When you’re ready to leave the hotel, you can choose from several excursions, the most popular of which is a trip to the Chamorro Village in Hagatna. This outdoor mall hosts an unforgettable night market every Wednesday, with dozens of local venders selling native art, clothes, jewelry, remarkable foods and even the coveted coconut wine, Tuba.

The village of Tumon

In addition to being a tropical paradise, Guam holds its own as a haven for shoppers. There’s the Tumon Sands Plaza, which caters for high end shoppers, plus the Micronesian Mall and Guam Premier Outlets just a short drive away. For novelty’s sake, it’s also worth checking out the world’s most profitable K-Mart, located in walking distance from many of the hotels.

But if you’ve come from Japan, more shopping is probably the last thing on your to-do list, so take a trip instead to Guam’s spectacular Underwater World Aquarium. There, you can walk 100 metres through one of the world’s longest underwater aquarium tunnels and see over 20 sharks, giant stingrays, and over 80 species of other marine life. There’s also the charming Zoological, Botanical and Marine Garden, which locals call the Cushing Zoo, where you can see indigenous animals and even feed some of the other exotic critters on show.

The real Guam
After ticking off Tumon Bay’s big-ticket items, it’s time to experience the real Guam. This will require renting a car, but it’ll be well worth the cost and effort. The first place to check out, just a short drive north of Tumon, is Two- Lovers Point – a cliff top lookout with sweeping views of the coastline and glittering Philippine Sea – which got its name from a tragic legend of two star-crossed Chamorro lovers. Keep heading north and you’ll eventually hit Ritidian Beach, probably one of the softest and most beautiful beaches you’ll ever sink your feet into. Part of a National Wildlife Refuge and far enough away from the populated villages, the beach is often deserted, and can be enjoyed along with the several walks and small museum located in the refuge.

Being such a small island, it won’t be long until you find yourself driving down towards Guam’s southern tip where you’ll find a concentration of scenic lookouts, waterfalls, and historic sites such as the tiny village of Umatac, which is thought to be where Ferdinand Magellan landed in 1521. Finally, no visit to Guam would be complete without a visit to the Talofofo Falls Resort Park. In addition to having one of Guam’s most popular waterfalls and a cable car that provides stunning aerial views, Talofofo park is also home to the cave inhabited by Sergeant Yokoi – the Japanese soldier that hid in the jungles of Guam for 28 years. The site’s interpretive displays show how the underground structure was supported and how Yokoi eked out a survival from the surrounding forest.

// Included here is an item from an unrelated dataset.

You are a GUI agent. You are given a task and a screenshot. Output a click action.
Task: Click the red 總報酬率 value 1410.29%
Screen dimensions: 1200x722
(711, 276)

However you’ve spent the day in Guam, be it enjoying the glitz of Tumon or getting dirty off the beaten track, plan to end it watching a spectacular sunset while you prepare for another perfect day to come.


When to go

In Guam, the dry season is between December to June, although it feels hot and very humid all year round. The best time to go would be between September and March, with the best months being December and January, as the temperature is more forgiving thanks to breezy days and nights.

Getting there

Many airlines, including Korean Air, United, Delta, and ANA, fly non-stop between KIX and Guam International Airport.